Here’s more on that:

Me too.

Alas, the “Hoge Raad” seems to have pushed their decision date a bit further down the road… :(

From their site:
“15/02186 Europese Octrooi Organisatie en de Staat / Vakbondsunie Europees Octrooibureau (VEOB) en Staff Union European Patent Office (SUEPO)

Is de Nederlandse rechter bevoegd in deze zaak? En zo ja, moet deze vakbond door het octrooibureau worden toegelaten?

Conclusie 30 september 2016.”
Case number is there, and expected decision date.
A month to go, which puts it just beyond the next Board28 (22 September) and before the next AC meeting (12/13. 10.2016)

In December, we might see more party than decisions, as it’ll be meeting 150 of the AC. And that’s the AC which should discuss the results of the meeting regarding the social conference.
Well timed…

As the following comments note, Battistelli, who postponed any discussions about the social situation at the EPO until October, has produced propaganda to be used, for a payment, to lie to the Council (again):

And the Social Conference is arranged for 11th October – the day before the AC. Staff – but only the registered Union – can apply to participate but, with the ‘conference’ due to start and end less than 24 hours before the AC begins, it would be hard not to be cynical as to whether the conclusions may already have been decided or not.

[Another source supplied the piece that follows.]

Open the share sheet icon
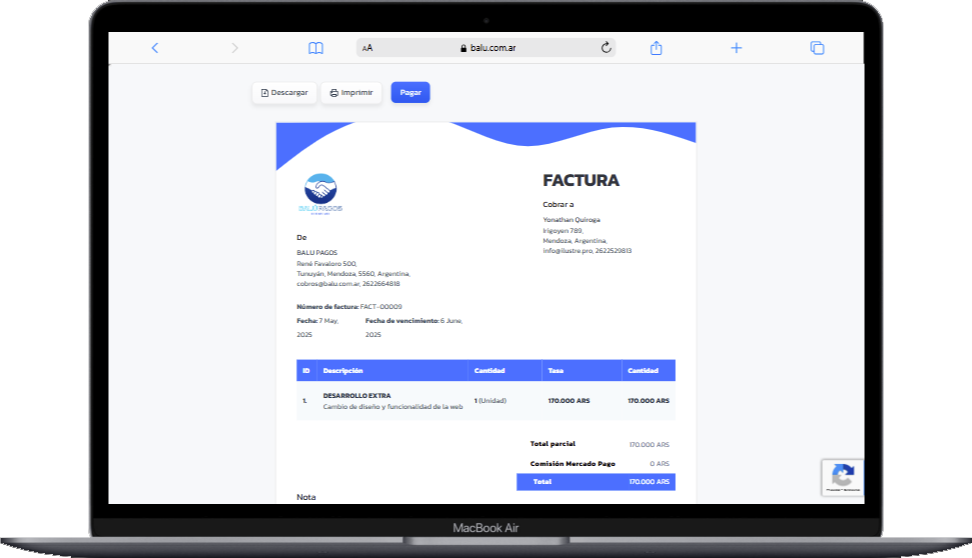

The significance of the timing isn’t being overlooked:

What is the stated purpose of the “Social Conference”? If it is any way connected with the decision-making of the AC, then you would appear to have every reason to be cynical.

Also, do we know the proposed agenda for the next AC meeting? I would be very interested to learn what (if anything) the AC intends to do about the President’s interventions in case Art. 23 1/16, as well as whether they intend to make redress to the individual who was the subject of that case.

Remember the time Battistelli used his silly lobbying event and IAM propaganda to pretend (to the Council) that on the technical front everything was great? Again, well timed. The EPO is basically being run by villainous liars and since it’s like a family business there’s enough loyalty at the top to prevent dissent.
_____
* The name of the UPC just keeps getting changed, making criticism of it harder to maintain and easier to dodge.
** USPTO Directors typically come from mega-corporations, a de facto policy which inevitably introduces a conflict of interests (one of them, David Kappos, became a lobbyist thereafter, serving his former employer and intervening in USPTO policies). The latest such Director is at least a female (Lee) — something which Brimelow might have something to say about after she got muscled out by “alpha-males”. From the figures that are publicly accessible, say some EPO insiders, “we can deduce that female staff are not fairly and equally treated since in particular very few senior managers are female. This is an inadequate situation for an international organisation in the 21st century.” The few females at the top are not only French but in some cases connected (friendliness and kinship) to Battistelli himself. One must be careful of appointment of women where these appointments are made by man who virtually control and use them for “femmewashing”. Not too shockingly, the Wall Street-funded political campaign of Clinton is supported by patent maximalists (mostly males), white male executives, and extremely chauvinistic regimes from Gulf states. The patent maximalists reportedly support Clinton because her patent policy, as we noted here before, echoes their wishlist and desires.